Ayudaba económicamente a sus hermanos, a quienes fue trayendo, uno a uno, a vivir a la Ciudad, para darles una mejor calidad de vida. Les llevaba comida que compraba, en cantidades, en un mercado cercano a su edificio, donde solía ir una vez por mes. Le gustaba tener los estantes llenos de comida. Una reminiscencia de su pasado.

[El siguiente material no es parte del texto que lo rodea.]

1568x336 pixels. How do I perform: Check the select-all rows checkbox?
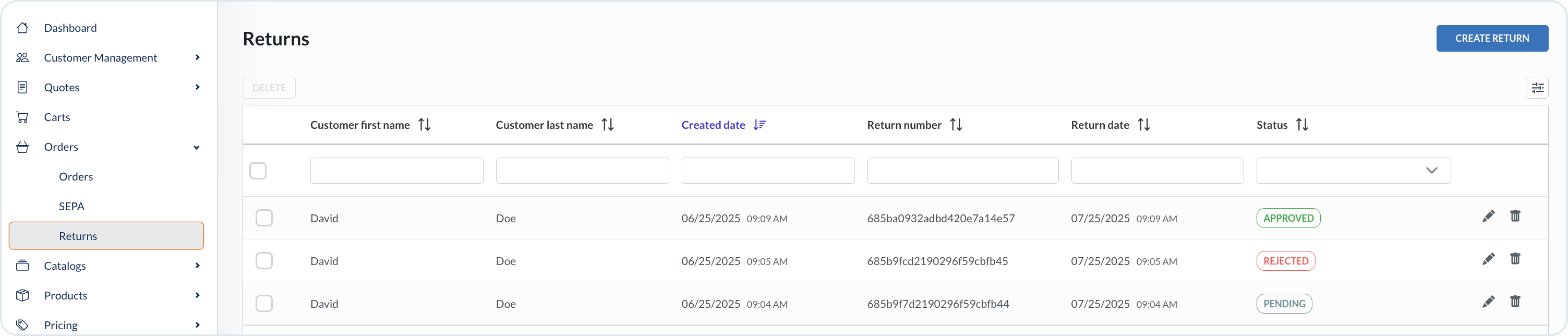pos(258,171)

Entre sus hobbies, tejer (que además le había rendido frutos económicos) y cocinar, un placer que se daba a diario. Los domingos, casi sin excepción, se reunía a tomar mate con tortas fritas y pastelitos caseros. Los cocinaba ella, claro. Siempre en familia.
La partida de Cora
El recuerdo de la abuela sigue resonando en la mente de los Vidal. Su vida se apagó a los 85 años cuando estaban por operarla por un cáncer de colon. Estaba lúcida aún pero la enfermedad la complicó.

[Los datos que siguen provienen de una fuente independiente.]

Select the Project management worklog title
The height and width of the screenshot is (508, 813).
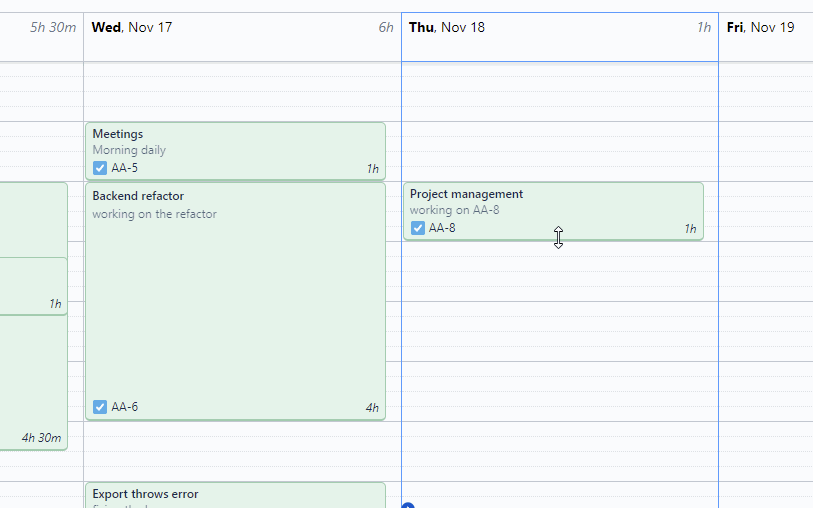pos(466,194)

Ese día Nicolás tenía que rendir un examen en el profesorado de educación física pero el titular de la cátedra no pudo llegar y pudo irse temprano. Casualidades místicas: llegó justo al sanatorio para verla antes de la operación. A papá José Luis lo habían dejado pasar a la sala, como médico. Nada se pudo hacer. Toda la familia estaba con ella, afuera. El clan Vidal-Cascallares completo. Cuñadas, sobrinos, sus tres hijos, yernos, nueras y, por supuesto, sus nietos.
Para María Eugenia fue un golpe fuerte. Muy fuerte. Lloró como pocas veces en su vida y muchos de sus familiares tienen grabada su cara descentrada, irreconocible. Quebrada. No volvió al nicho, no es el lugar donde eligió recordarla. No se consuela con visitarla allí. Es una ausencia que la va a acompañar de por vida.
Ahora su camino debía iluminarlo ella misma. Y su gran oportunidad llegó, cinco años después de que vio partir a su faro personal.